While Professor Grundfest contends that the outcome of Leidos may not make that much of a difference in practical terms, he did concede the importance of having the Supreme Court address what the Second Circuit itself described in the Leidos case as a split in the circuit on the issue of whether or not an omission under Item 303 is actionable under Rule 10b-5. While it may be true as Grundfest contends that “reasonable minds differ as to whether the split is semantic or substantive,” from my perspective if you have different Circuit courts saying different and contrasting things you risk the possibility of a difference in outcomes based only on the circuit in which a case has pending. So the importance of having the Supreme Court address this question is, in my mind, more than just a matter of achieving “semantic consistency among the lower courts.”
There is another reason why, despite all of the points that Grundfest has raised, that I still think the Leidos case is important. Simply put, the question of whether or not an omission under Item 303 is actionable under Rule 10b-5 comes up frequently. Plaintiffs’ lawyers, armed with the benefit of hindsight, look back at the company’s later statements and contend that the information disclosed in later statements should have been disclosed earlier under the requirements of Item 303 in the “management discussion and analysis” section of the annual reports on Form 10-K. If for no other reason than the frequency with which these issues arise, it is important for the Supreme Court in the Leidos case to provide clear guidance for the district courts to follow on these issues. (To be sure, even if plaintiffs cannot frame their claims this way, they can, as Grundfest suggests, easily reframe the same claims based on alleged half-truths, but the plaintiffs’ reliance on Item 303 will be cut.)
There is another reason why I think the Leidos case will be important. This additional consideration has to do with the way the Item 303 issue is often framed in the district courts. The disputes in the district courts about Item 303 often have to do with a separate question. It is well-established under the federal securities laws that absent a duty to speak, a failure to speak cannot be actionable. The fight in the federal district courts about Item 303 is often framed in terms of whether or not Item 303 creates a duty to speak.

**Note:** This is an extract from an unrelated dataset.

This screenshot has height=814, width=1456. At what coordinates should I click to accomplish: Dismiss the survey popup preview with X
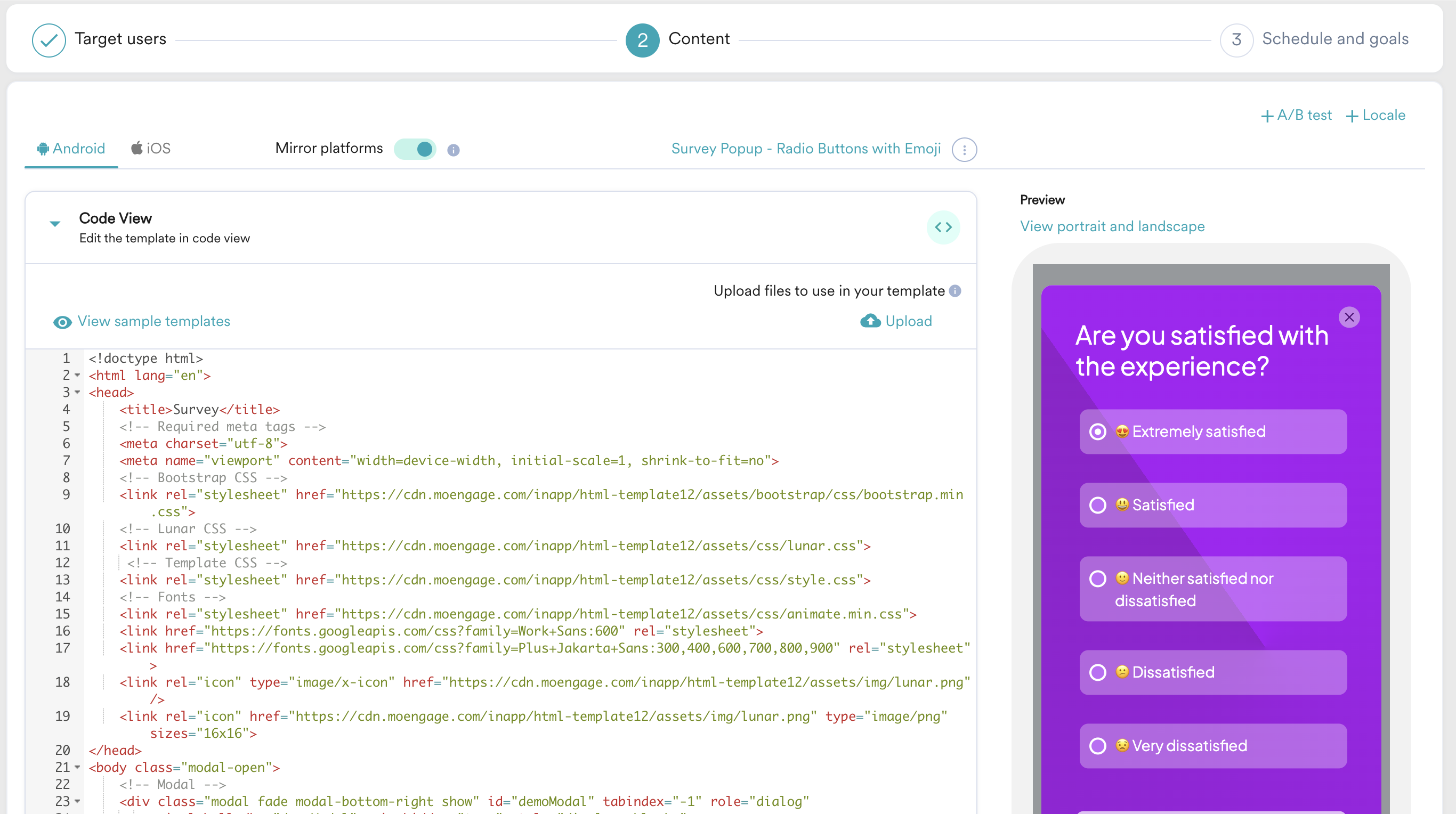[1350, 317]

Under Professor Grundfest’s analysis, this dispute about whether Item 303 creates a duty to speak is misplaced; the duty to speak alone is not sufficient to create liability under Rule 10b-5 to create a liability. The question is whether an Item 303 omission alone creates an actionable duty to speak. Clearly, even with a duty to speak, there could be no liability without satisfaction of all of the other requirements for liability under Rule 10b-5 (materiality, scienter, loss causation, etc.). In Grundfest’s view, even if Item 303 creates a duty to speak, there can be no liability under Rule 10b-5 for an Item 303 omission unless the omission itself made another affirmative statement false or misleading; the “pure omission” of disclosure supposedly required by Item 303 does not support liability under Rule 10b-5.
In my view, the district courts would benefit from clarification on these issues. The clarification will not only aid the lower courts to sort through these issues, but even more importantly will help avoid a divergence of outcomes on these issues.